Klingon Advocate AllianceSeptember 18, 2022 01:11 pm
@Anon, I don’t disagree with your sentiment that “recogniz[ing] an invention made by a non-human, does NOT permit you to claim that you invented the item.”
But it doesn’t seem like an entirely clear cut issue. There’s two ways that I’ve thought about conception based on the MPEP: (i) the inventive moment – where an inventor conceives of a new idea, and (ii) something akin to “mental possession” of the tools of enablement.
Note for example this line from the MPEP: Conception has also been defined as a disclosure of an invention which enables one skilled in the art to reduce the invention to a practical form without “exercise of the inventive faculty.”
Under this interpretation of conception, it doesn’t seem like a clear cut issue that reverse-engineering an alien invention would be insufficient for conception. As AI becomes more sophisticated, I predict we will become more familiar with this debate.
HowardSeptember 18, 2022 09:49 am
Because this is tongue and cheek by a layperson, I do not take the analysis and legal conclusion to seriously. The history is apparently to lend support to the conclusion, but, of course, while quite interesting, the PRIOR law has changed over the 200 plus years since the initial patent statute was originally passed by Congress.
Thus, under modern law, the answer is clearly that you could not patent the alien invention unless you perhaps modified it in some way to add additional patentable subject matter, and as pointed out in a prior comment, you would need to make appropriate disclosures to the PTO, as well. That is, I, in general, agree with the prior anonymous post.
IncredulousSeptember 18, 2022 08:45 am
“U.S. patent law, for example, only applies to an inventor who is a U.S. citizen”

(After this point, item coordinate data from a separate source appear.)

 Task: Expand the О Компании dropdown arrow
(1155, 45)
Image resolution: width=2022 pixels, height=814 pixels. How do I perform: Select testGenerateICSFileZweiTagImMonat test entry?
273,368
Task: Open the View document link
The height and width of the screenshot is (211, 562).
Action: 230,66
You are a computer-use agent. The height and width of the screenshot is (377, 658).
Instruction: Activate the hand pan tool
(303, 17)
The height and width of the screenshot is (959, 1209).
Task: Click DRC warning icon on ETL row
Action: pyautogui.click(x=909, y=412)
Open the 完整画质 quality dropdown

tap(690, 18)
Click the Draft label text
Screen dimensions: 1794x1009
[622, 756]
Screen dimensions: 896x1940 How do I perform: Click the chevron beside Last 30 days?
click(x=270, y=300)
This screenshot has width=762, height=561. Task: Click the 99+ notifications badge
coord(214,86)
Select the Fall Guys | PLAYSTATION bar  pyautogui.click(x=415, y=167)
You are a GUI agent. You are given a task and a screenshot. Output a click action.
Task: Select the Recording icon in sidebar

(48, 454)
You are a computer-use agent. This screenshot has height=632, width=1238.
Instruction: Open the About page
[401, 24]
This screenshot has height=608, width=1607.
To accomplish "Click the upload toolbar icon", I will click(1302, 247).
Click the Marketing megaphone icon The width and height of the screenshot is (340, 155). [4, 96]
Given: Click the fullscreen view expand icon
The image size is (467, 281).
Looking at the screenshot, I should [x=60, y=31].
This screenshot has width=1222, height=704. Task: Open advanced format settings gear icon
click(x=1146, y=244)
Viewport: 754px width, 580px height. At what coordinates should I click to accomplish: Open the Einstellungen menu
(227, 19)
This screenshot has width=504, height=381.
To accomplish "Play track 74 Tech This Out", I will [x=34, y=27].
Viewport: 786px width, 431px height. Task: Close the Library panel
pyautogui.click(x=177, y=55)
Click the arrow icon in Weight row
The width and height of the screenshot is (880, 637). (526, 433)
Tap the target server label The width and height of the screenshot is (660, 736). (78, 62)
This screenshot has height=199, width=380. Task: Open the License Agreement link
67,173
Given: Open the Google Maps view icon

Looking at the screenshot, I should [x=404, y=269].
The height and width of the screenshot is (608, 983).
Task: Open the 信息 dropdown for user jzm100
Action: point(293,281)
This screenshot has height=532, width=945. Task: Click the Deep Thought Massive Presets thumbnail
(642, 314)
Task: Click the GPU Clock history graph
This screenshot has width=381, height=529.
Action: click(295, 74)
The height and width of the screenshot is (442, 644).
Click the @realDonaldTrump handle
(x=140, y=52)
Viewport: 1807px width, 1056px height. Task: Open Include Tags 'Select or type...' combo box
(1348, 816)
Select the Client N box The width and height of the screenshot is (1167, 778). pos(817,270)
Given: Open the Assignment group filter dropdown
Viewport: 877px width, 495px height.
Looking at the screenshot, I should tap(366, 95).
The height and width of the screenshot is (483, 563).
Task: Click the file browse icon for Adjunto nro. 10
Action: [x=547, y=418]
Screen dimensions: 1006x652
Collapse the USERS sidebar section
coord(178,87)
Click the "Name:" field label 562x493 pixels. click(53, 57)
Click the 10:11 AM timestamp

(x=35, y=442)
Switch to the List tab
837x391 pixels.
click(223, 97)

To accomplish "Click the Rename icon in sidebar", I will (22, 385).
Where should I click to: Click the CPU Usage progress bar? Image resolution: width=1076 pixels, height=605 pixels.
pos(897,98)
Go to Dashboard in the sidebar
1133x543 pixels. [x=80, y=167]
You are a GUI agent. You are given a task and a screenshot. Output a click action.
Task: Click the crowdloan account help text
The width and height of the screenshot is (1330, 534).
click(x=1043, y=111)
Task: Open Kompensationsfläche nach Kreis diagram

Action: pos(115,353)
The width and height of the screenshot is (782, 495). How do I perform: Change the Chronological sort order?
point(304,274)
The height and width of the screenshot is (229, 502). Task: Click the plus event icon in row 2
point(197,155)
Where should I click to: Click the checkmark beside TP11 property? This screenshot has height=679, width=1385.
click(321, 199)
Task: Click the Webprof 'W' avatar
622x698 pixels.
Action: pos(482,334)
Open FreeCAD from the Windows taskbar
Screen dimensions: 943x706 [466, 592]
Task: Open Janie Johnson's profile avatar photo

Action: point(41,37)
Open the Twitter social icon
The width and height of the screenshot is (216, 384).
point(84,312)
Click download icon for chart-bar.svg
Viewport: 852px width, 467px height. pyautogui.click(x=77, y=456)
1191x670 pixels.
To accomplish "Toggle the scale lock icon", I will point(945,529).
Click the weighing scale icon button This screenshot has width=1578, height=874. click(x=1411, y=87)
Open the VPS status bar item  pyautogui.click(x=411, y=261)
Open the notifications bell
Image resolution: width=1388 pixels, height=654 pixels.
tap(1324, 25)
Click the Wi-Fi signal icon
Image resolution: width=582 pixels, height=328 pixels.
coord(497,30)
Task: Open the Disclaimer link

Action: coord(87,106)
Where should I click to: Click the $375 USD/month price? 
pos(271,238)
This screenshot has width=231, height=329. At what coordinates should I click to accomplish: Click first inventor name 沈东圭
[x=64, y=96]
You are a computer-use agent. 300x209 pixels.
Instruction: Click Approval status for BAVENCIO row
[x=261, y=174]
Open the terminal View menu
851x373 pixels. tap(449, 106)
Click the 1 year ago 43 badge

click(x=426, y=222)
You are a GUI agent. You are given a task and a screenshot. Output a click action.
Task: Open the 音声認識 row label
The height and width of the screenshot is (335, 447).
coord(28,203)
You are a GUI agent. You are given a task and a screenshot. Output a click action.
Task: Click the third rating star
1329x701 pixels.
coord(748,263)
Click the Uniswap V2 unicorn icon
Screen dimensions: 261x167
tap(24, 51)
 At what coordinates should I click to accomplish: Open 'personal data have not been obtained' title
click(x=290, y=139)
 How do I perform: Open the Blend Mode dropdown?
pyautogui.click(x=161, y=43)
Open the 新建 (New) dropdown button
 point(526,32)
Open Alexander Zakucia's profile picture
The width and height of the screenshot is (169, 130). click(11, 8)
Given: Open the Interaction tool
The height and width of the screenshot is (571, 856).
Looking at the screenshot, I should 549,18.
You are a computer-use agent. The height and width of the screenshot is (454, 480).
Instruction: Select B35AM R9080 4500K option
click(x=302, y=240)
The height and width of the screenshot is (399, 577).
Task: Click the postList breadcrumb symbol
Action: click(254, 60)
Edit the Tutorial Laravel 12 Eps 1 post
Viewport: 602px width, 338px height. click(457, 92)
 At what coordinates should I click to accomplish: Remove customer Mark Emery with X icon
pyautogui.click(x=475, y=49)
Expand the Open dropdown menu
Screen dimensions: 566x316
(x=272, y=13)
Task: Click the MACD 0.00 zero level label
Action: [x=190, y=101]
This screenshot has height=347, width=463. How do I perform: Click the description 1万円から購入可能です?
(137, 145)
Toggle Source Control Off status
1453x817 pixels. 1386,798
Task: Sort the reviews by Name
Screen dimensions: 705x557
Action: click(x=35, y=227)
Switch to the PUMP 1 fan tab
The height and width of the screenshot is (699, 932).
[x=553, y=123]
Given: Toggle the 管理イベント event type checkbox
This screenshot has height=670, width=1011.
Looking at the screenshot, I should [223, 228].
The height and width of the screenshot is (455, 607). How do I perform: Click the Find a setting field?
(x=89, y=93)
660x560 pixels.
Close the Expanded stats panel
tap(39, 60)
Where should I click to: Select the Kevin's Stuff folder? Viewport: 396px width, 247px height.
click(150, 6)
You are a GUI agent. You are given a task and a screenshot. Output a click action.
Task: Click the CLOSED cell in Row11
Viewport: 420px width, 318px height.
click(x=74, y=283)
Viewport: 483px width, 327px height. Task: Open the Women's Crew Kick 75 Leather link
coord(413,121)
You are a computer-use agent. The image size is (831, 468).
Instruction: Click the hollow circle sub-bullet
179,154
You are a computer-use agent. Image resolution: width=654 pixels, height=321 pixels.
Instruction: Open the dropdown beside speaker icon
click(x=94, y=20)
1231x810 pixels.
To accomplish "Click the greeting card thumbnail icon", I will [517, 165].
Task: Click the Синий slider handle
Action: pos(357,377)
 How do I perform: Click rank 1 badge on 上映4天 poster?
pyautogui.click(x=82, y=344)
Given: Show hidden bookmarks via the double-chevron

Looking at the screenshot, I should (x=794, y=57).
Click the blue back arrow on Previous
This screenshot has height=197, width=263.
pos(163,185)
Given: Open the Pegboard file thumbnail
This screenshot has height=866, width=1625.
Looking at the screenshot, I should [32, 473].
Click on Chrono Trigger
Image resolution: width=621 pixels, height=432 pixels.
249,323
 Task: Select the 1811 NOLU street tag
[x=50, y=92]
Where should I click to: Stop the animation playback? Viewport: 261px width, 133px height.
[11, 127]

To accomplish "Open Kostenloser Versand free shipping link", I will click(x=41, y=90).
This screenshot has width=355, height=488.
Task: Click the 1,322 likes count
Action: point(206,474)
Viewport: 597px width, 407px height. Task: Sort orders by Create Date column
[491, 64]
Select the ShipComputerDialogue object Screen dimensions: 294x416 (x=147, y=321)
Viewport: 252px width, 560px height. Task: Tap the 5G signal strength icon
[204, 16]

This is a stunning misrepresentation. Foreign inventors can and do obtain patents in the US *all the time*. U.S. patent law applies to any inventor from any country who seeks to obtain and practice a patent in the U.S.
RonSeptember 18, 2022 08:15 am
Yes, you can get a patent, but it won’t hold up in court.
AneeSeptember 18, 2022 07:52 am
First inventor to file, yo
concernedSeptember 18, 2022 07:08 am
Answer: Hard No.
When I was told my process is routine, well understood and conventional, yet the evidence, plus no s103 rejection, show nobody on this EARTH apparently does any part of my process, the USPTO must have of been talking about aliens from another planet that do my process routinely, conventionally and understand it well.
Aside: The CAFC is already using my precedential case to nail inventors. No mention of “mental steps” in this opinion:
“Our court has held that claims that “are directed to collection of information, comprehending the meaning of that
collected information, and indication of the results, all on a
generic computer network operating in its normal, expected manner” are claims to abstract ideas”
However, abstract ideas are patentable per Alice if the process is new and useful, a part of the Alice decision conveniently overlooked.
Question: An inventor collects information about people who eat peanut butter and jelly sandwiches and that process, with concrete steps, leads to solving a horrible disease. Patentable? Insignificant post solution activity? Or are we more concerned with the way a problem is solved instead of its solution?
I think patent case law is from another planet. The author of this article is asking the wrong question.
Pro SaySeptember 17, 2022 07:19 pm
“Can a Human Patent a Space Alien’s Invention?”
Not unless you’re willing to risk being vaporized.
AnonSeptember 17, 2022 05:20 pm
No Bob, just because you as a human recognize an invention made by a non-human, this does NOT permit you to claim that you invented the item.
Quite in fact, this is fraud on the Office, and I could not stress strongly enough against the action that you advocate.
Any attorney that would assist you — having heard your admission — would face disbarment.
mikeSeptember 17, 2022 02:31 pm
Alien = Law of nature. So, no. No patent. Abrogate Alice and I might change my mind.
E.T.September 17, 2022 02:30 pm
Didnt know that the ‘right of priority’ means ‘that an early invention in one country is considered prior art to an invention in another country.’
Thanks for this novel view of the Paris Convention!